AIM OF THE TASK:
Which lines run from the one with "Task: Tap the comment's like count badge" through the end of the data? Retype them exactly, without pictures.

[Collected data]

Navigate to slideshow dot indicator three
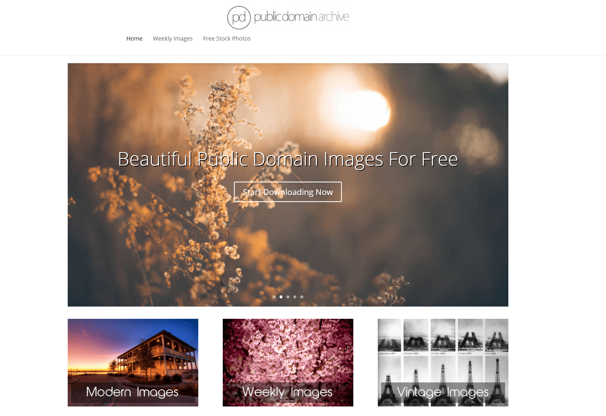The height and width of the screenshot is (416, 606). point(288,297)
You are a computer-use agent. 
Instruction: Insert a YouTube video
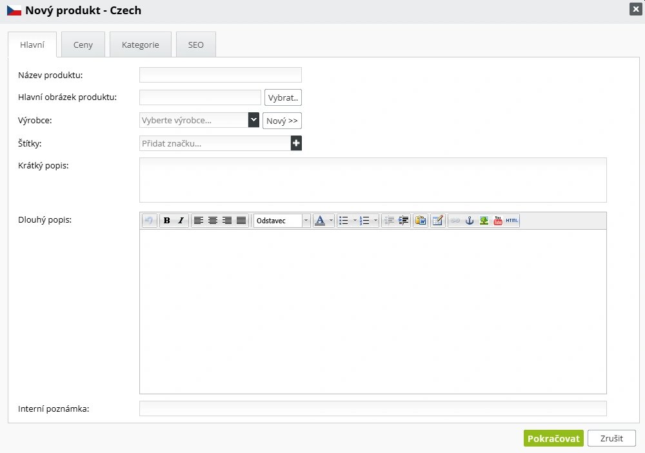click(498, 221)
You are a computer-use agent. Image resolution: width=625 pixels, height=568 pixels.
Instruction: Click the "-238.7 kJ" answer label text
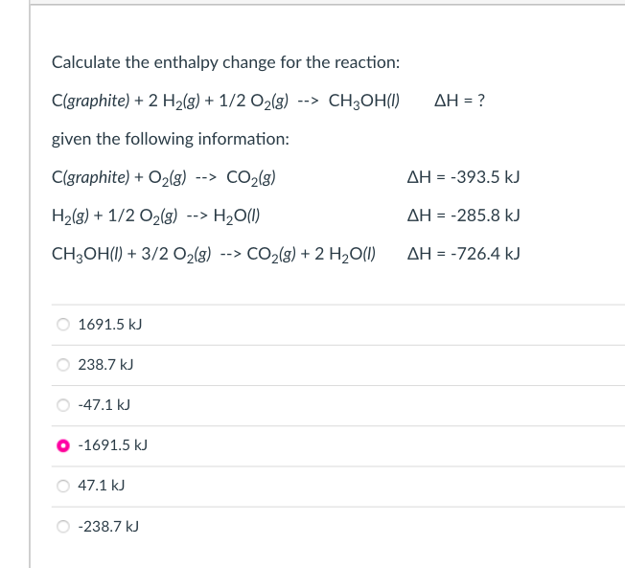coord(108,527)
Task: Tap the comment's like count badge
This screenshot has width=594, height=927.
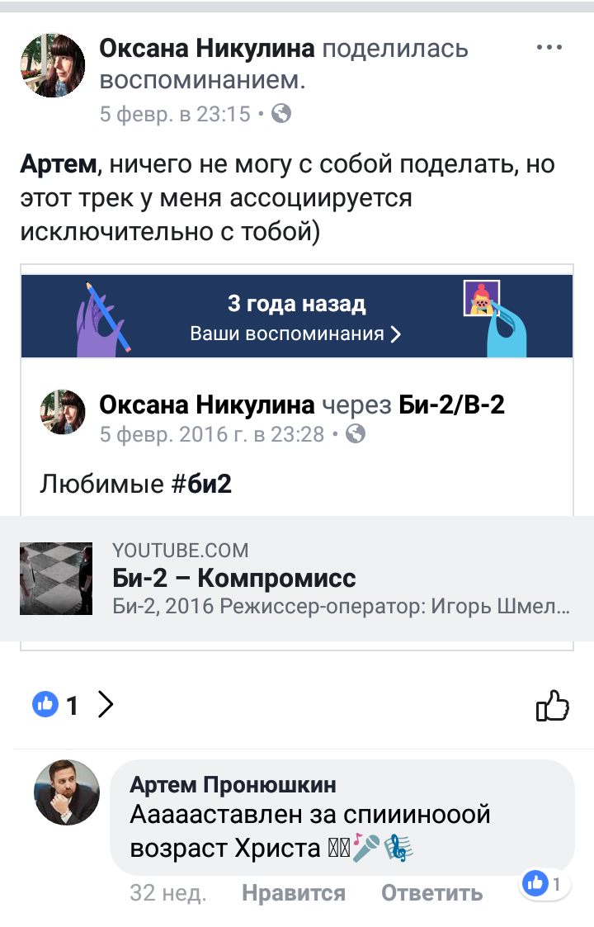Action: tap(544, 883)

PROBLEM SOLUTION:
Task: Tap the comment's like count badge
This screenshot has width=594, height=927.
Action: tap(544, 883)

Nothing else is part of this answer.